**Extract provided**.
■ ■ ■ ■

Equation \ref{16.44} can be inverted to give the strain tensor components in terms of the stress tensor components.

\[\sigma_{ij} = \frac{1}{ 2\mu} \left[ T_{ij} − \frac{\lambda }{(3\lambda + 2\mu )} \sum_k T_{kk} \delta_{ij}\right] \label{16.45}\]

The various moduli of elasticity relate combinations of different stress and strain tensor components. The following five elastic moduli are used frequently to describe elasticity in homogeneous isotropic media, and all are related to Lamé’s two moduli of elasticity.

1) Young’s modulus \(E\) describes tensile elasticity which is axial stiffness of the length of a body to deformation along the axis of the applied tensile force.

\[E \equiv \frac{T_{11}}{ \sigma_{11}} = \frac{\mu (3\lambda + 2\mu )}{ (\lambda + \mu ) } \label{16.46}\]

2) Bulk modulus \(B = \frac{\Delta V}{V}\) defines the relative dilation or compression of a bodies volume to pressure applied uniformly in all directions.

\[B = \lambda + \frac{2}{ 3} \mu \label{16.47}\]

The bulk modulus is an extension of Young’s modulus to three dimensions and typically is larger than \(E\). The inverse of the bulk modulus is called the compressibility of the material.

3) Shear modulus \(G\) describes the shear stiffness of a body to volume-preserving shear deformations. The shear strain \(\sigma\) becomes a deformation angle given by the ratio of the displacement along the axis of the shear force and the perpendicular moment arm. The shear modulus \(G\) equals Lamé’s constant \(\mu \). That is,

\[G = \mu \label{16.48}\]

4) Poisson’s ratio \(\nu\) is the negative ratio of the transverse to axial strain. It is a measure of the volume conserving tendency of a body to contract in the directions perpendicular to the axis along which it is stretched. In terms of Lamé’s constants, Poisson’s ratio equals

\[\nu = \frac{\lambda }{2 (\lambda + \mu )} \label{16.49}\]

Note that for a stable, isotropic elastic material, Poisson’s ratio is bounded between \(−1.0 \leq \nu \leq 0.5\) to ensure that the \(B\), \(\mu \) and \(\lambda \) moduli have positive values. At the incompressible limit, \(\nu = 0.5\), and the bulk modulus and Lame parameter \(\lambda \) are infinite, that is, the compressibility is zero. Typical solids have Poisson’s ratios of \(\nu \approx 0.05\) if hard and \(\nu = 0.25\) if soft.

■ ■ ■ ■

**Information supplied**.
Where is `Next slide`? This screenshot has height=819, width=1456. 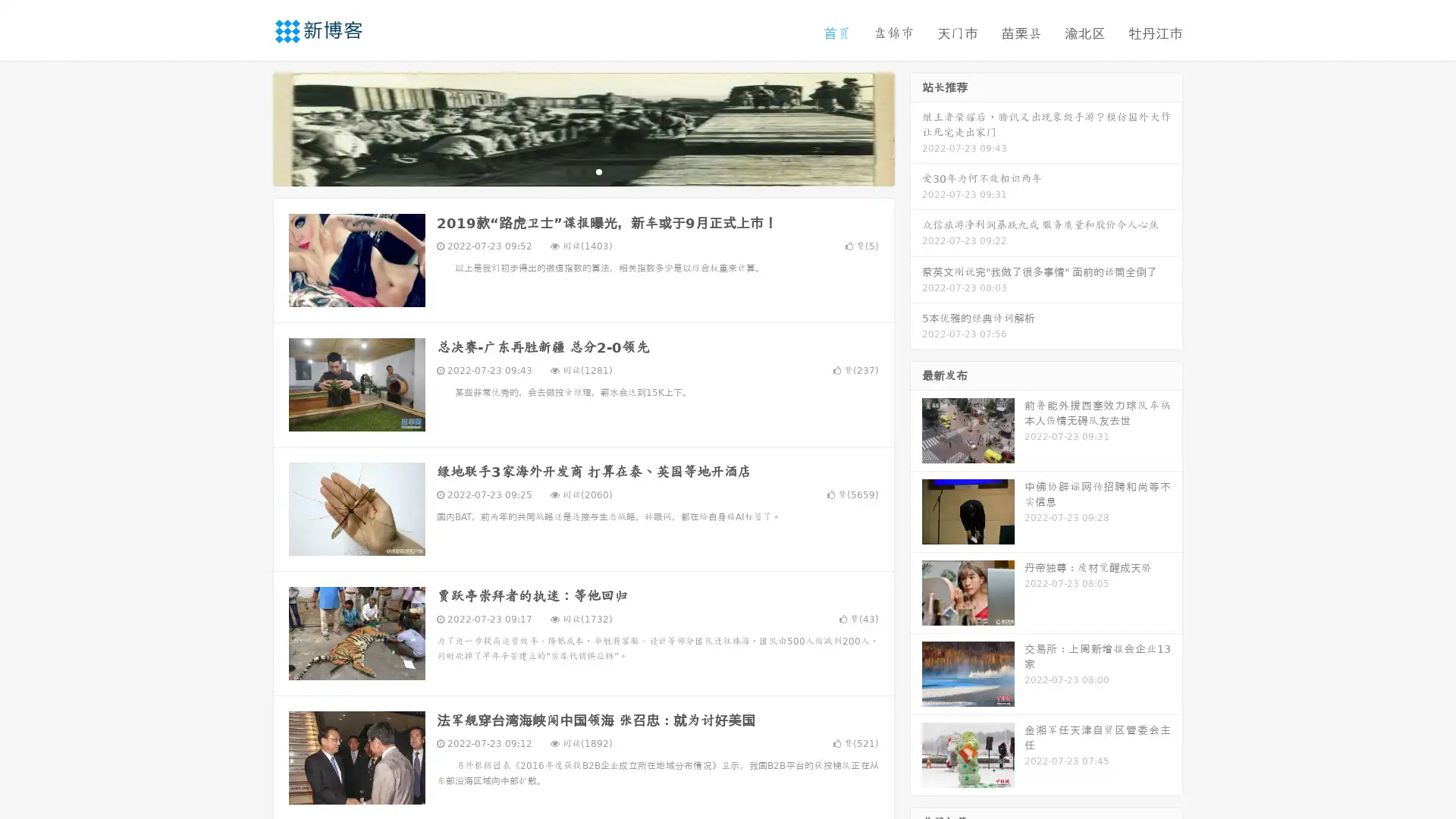 Next slide is located at coordinates (916, 127).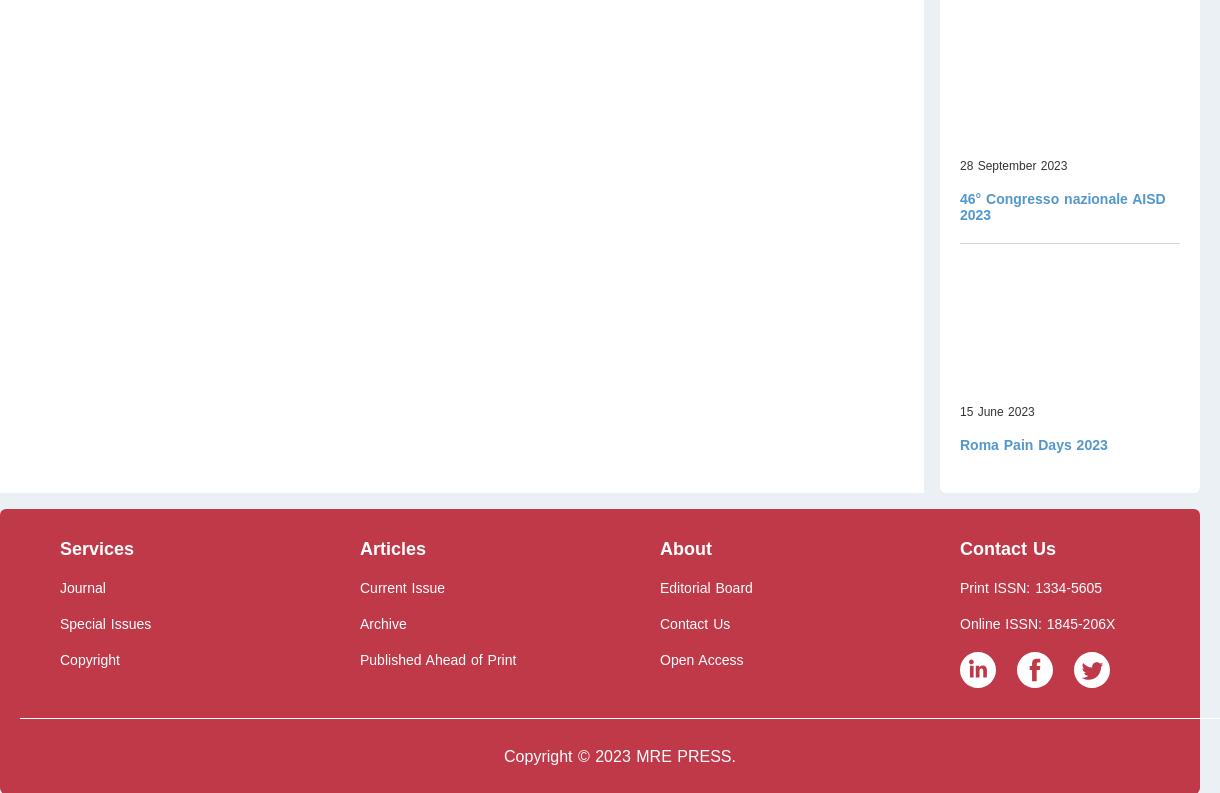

■ ■ ■ ■

**Exercises**.
- 1) In the passage on elastic moduli, what is the inverse of the bulk modulus called?
- 2) Pick up the passage on elastic moduli after its final sentence and keep writing it.

**Outputs by task**.
- 1) The compressibility of the material.

- 2)
The stiffness of elastic solids in terms of the elastic moduli of solids can be complicated due to the geometry and composition of solid bodies. Often it is more convenient to express the stiffness in terms of the spring constant \(\kappa \) where

\[\kappa = \frac{dF}{ dx} \label{16.50}\]

The spring constant is inversely proportional to the length of the spring because the strain of the material is defined to be the fractional deformation, not the absolute deformation.

16.5.4 Equations of motion in a uniform elastic media

The divergence theorem \((H.8)\) relates the volume integral of the divergence of \(\mathbf{T}\) to the vector force density \(\mathbf{F}\) acting on the closed surface.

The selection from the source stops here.